Tasks for this exercise:
1. Answer these questions using the fluorescence excerpt:
(a) By what is the brightness of a pixel, a pixel region or a measuring region multiplied?
(b) Besides a stereo-optical system, what does the stereo videoendoscope of the system comprise?
(c) Where is the variable illumination intensity saved?
2. Reproduce the fluorescence excerpt without changes, everything from "In embodiments, corrected" down to "as the method.".
3. Decide whether each statement agrees with the fluorescence excerpt. Answer yes or no, and quote the words of the excerpt that settle it.
(a) The variable illumination intensity can be measured only at the beginning of the medical intervention.
(b) The evaluation unit of the system is configured to execute a previously described method.
(c) Corrected images can be used to determine a time until reaching a maximum fluorescence.

Document segment:
In another embodiment that can be combined with the aforementioned embodiments, an illumination intensity distribution can also be used in normalizing the fluorescence signals that is created during a calibration performed before the investigation or in a subsequent step. In this embodiment, the previously described embodiments of the method can be combined with a reference map that reflects the variable illumination strength over the field of view. The variable illumination intensity can be either measured after the production of the videoendoscope or during a calibration step at the beginning of the medical intervention and saved in a memory of the endoscopic video system. The brightness of a pixel, a pixel region or a measuring region can then be multiplied by a correction factor in order to take into account observed fluorescence signal differences that result from the differing illumination intensity.

In embodiments, corrected images or fluorescence values can be used in order to determine a maximum fluorescence, a maximum relative fluorescence, and/or a time until reaching a maximum fluorescence, a maximum relative fluorescence, or a fraction thereof.

Such object can also be achieved by a system for the stereoendoscopic measurement of fluorescence that comprises a stereo videoendoscope with a stereo-optical system and an excitation light source, as well as an evaluation unit configured to execute a previously described method.

Such object can also be achieved by a processor configured to perform the method described above and a non-transitory computer-readable storage medium storing instructions that cause the processor to perform the method.

The system, processor and the computer-readable storage medium can embody the same features, properties and advantages as the method.

Data to examine:

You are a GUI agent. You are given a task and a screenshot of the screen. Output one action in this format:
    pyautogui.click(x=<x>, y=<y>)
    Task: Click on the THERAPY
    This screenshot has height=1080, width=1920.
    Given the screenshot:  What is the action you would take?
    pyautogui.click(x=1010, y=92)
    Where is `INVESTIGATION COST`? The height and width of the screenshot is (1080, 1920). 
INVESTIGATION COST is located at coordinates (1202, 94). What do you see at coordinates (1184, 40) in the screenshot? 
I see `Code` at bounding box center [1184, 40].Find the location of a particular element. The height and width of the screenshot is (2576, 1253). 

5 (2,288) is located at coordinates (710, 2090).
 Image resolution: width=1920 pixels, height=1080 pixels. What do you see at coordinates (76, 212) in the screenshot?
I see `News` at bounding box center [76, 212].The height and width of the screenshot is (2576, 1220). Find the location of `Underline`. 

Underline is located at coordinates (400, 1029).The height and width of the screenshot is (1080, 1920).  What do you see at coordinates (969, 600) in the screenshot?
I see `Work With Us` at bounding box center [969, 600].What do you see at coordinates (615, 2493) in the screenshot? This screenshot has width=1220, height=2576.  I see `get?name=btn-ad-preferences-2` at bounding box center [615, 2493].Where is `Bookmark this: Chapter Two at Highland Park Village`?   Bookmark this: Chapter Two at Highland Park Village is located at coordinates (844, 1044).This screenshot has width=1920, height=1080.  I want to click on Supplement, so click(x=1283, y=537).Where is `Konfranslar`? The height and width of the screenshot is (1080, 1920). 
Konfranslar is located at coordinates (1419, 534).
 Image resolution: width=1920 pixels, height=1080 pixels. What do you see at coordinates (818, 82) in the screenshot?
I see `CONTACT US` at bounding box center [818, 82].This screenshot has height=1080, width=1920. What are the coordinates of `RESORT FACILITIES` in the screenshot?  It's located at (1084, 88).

Task-by-task answers:
1.
(a) A correction factor.
(b) An excitation light source.
(c) In a memory of the endoscopic video system.

2.
In embodiments, corrected images or fluorescence values can be used in order to determine a maximum fluorescence, a maximum relative fluorescence, and/or a time until reaching a maximum fluorescence, a maximum relative fluorescence, or a fraction thereof.

Such object can also be achieved by a system for the stereoendoscopic measurement of fluorescence that comprises a stereo videoendoscope with a stereo-optical system and an excitation light source, as well as an evaluation unit configured to execute a previously described method.

Such object can also be achieved by a processor configured to perform the method described above and a non-transitory computer-readable storage medium storing instructions that cause the processor to perform the method.

The system, processor and the computer-readable storage medium can embody the same features, properties and advantages as the method.

3.
(a) No: "either measured after the production of the videoendoscope or during a calibration step at the beginning of the medical intervention"
(b) Yes: "an evaluation unit configured to execute a previously described method"
(c) Yes: "corrected images or fluorescence values can be used in order to determine a maximum fluorescence, a maximum relative fluorescence, and/or a time until reaching a maximum fluorescence"